One of the ways NIH is helping do this is through its Clinical and Translational Science Awards (CTSA), which are provided to consortiums of medical and research facilities, including the DCVAMC.
Targeting Health Disparities on the Hill
The DCVAMC has had long-standing partnerships with other providers in the DC area, including Georgetown University and Howard University. Those two universities, along with the DCVAMC, Oak Ridge National Laboratory in Tennessee, and MedStar Health – an integrated healthcare system that includes nine major medical centers in DC and Baltimore, form a consortium that this summer was awarded $38.2 million over five years.
The goal of the consortium is to improve research and treatment for underserved populations locally and nationally, with the belief that they can accomplish more as a group than they ever could separately. “We are now in the process of beginning to implement the structure of this very complex inter-institutional research system,” Blackman said. “The major goal overriding all of this is reducing health disparities in our nation’s capital.”
While it is relatively well-known that Washington, DC has one of the highest HIV rates of any city in the country (3% compared to 0.6% nationally), the city also has high rates in other diseases, including obesity and heart disease. According to a 2009 report commissioned by the Metropolitan Washington Council of Governments, there is a 10-year difference in life expectancy depending on what area of the city a person lives in; and the infant mortality rate is 2.5 times greater in the jurisdiction with the highest rate compared to the jurisdiction with the lowest. The percentage of the population that is considered obese ranges from 14% to 26%, and the percentage with high blood pressure ranged from 14% to 27%, depending on what area of the city was examined.
“I think it’s pretty clear to all [who] know Washington, DC, that it is a city where there are a variety of ethnic minorities and where health disparities are really important from a public health perspective, whether they be the epidemic of obesity or HIV or HIV/AIDS or hypertension or vascular disease,” Blackman said.
Partnering on Translational Science
The CTSAs are, in essence, infrastructure support grants. They allow consortiums to pay for space, personnel, and training. The Georgetown-Howard Universities Center for Clinical and Translational Science (GHUCCTS), of which Blackman and DCVAMC are a part, will use its $38 million to integrate existing research and training programs with a newly-created infrastructure to enhance practice, laboratory, and community based clinical and translational research.
The program will include a coordinated multi-institutional biomedical informatics infrastructure, an expanded clinical research operation with new community-based clinical research units, a new community engagement resource to support and enhance community-based research, and expanded resources in regulatory knowledge and ethics.

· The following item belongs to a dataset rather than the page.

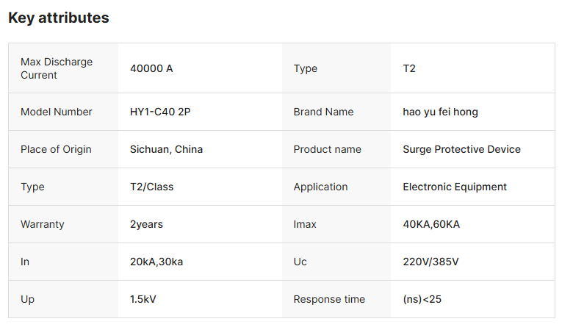Click the T2/Class value cell

(x=151, y=187)
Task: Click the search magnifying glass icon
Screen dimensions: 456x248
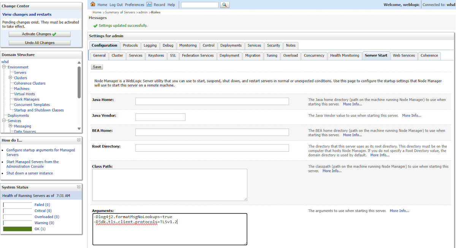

“We’re all very excited about this, because each of these institutions has long-standing clinical and research interactivity with every other,” Blackman said. “This award fosters even more interdisciplinary and inter-institutional activity in a way that will benefit enormously the advancement of research in the context of improving tomorrow’s health.”
The one partner in the consortium that is a relative stranger, at least to DCVAMC, is the Oak Ridge National Laboratory. Oak Ridge has one of the largest supercomputing capabilities for peacetime and biomedical use in the world. It had previously collaborated with Georgetown on large-scale pharmacogenomic studies. That computing power will now be focused on the development of novel translational methodologies—speeding the development and application of new technologies to improve health. Data will be collected and analyzed in an attempt to better understand the pathogenesis of disease; develop new techniques to diagnose and treat disease; and to assess the best ways that resources can be allocated into specific areas in the community.
“At DCVAMC, we’re hoping to play an important role. We see this as an opportunity, because of the size of the consortium and because of geography, to do good things for veterans and non-veterans in our area,” Blackman said. “This consortium will be one of many nodes in a patient-oriented national research network—the jewel in the crown of clinical and translational research nationally.”